Her current research investigates multi-sensory perception and experience of art by exploring smell and taste’s social and cultural values, meanings and uses within the framework of art and curatorial projects. Her passion for smell led her to co-found the Smell Lab (Berlin, July-Dec 2015) and to organize the Smell Lab reading group (Berlin, Oct-Dec 2015) which explored smell through various angles such as art history, aesthetics, curating, and sociology.
In Mannigel’s curatorial work she questions the hierarchy of the five senses and in particular the Western world’s disproportionate emphasis on sight, which inhibits multi-sensory perception. By shifting from a mono-sensory, visual approach to curating and experiencing art to one that encompasses touch, hearing, smell, and taste, Mannigel researches and contributes to the new field of sensory curating of exhibitions and public programs.

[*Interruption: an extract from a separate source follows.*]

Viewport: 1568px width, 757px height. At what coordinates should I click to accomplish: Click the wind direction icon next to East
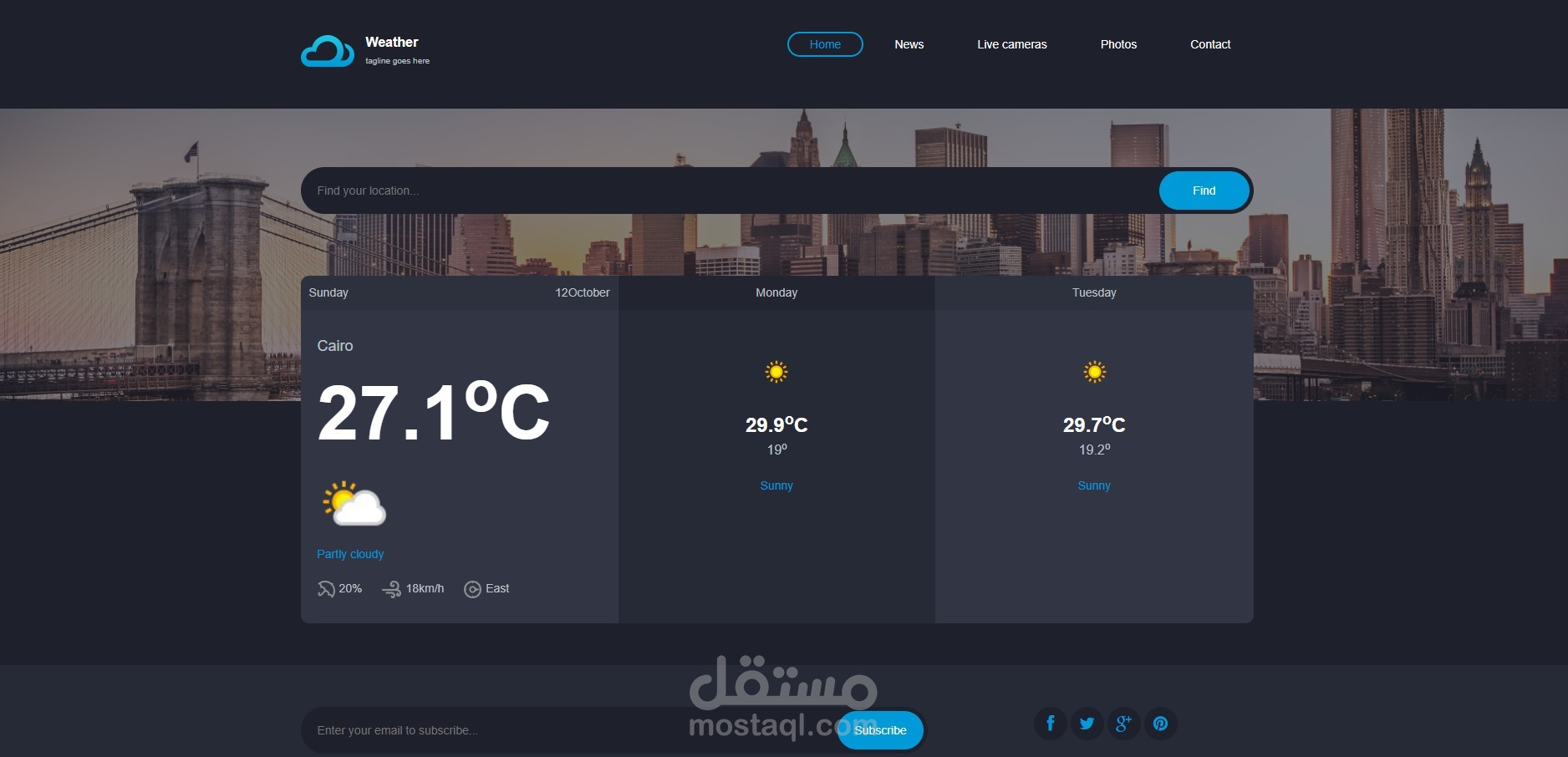(x=471, y=588)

In her art practice Mannigel engages critically with social territories and their transformation. Exploring local socio-economic systems and their boundaries, projects create space for questioning from within. Through sensually-oriented investigations of everyday life and urban public spaces, her projects activate close bonds with her local surroundings. Her artistic research practice is deeply inspired by embodied practices and explores a variety of intuitive approaches to activate perceptual and social shifts at the level of shared experience(s).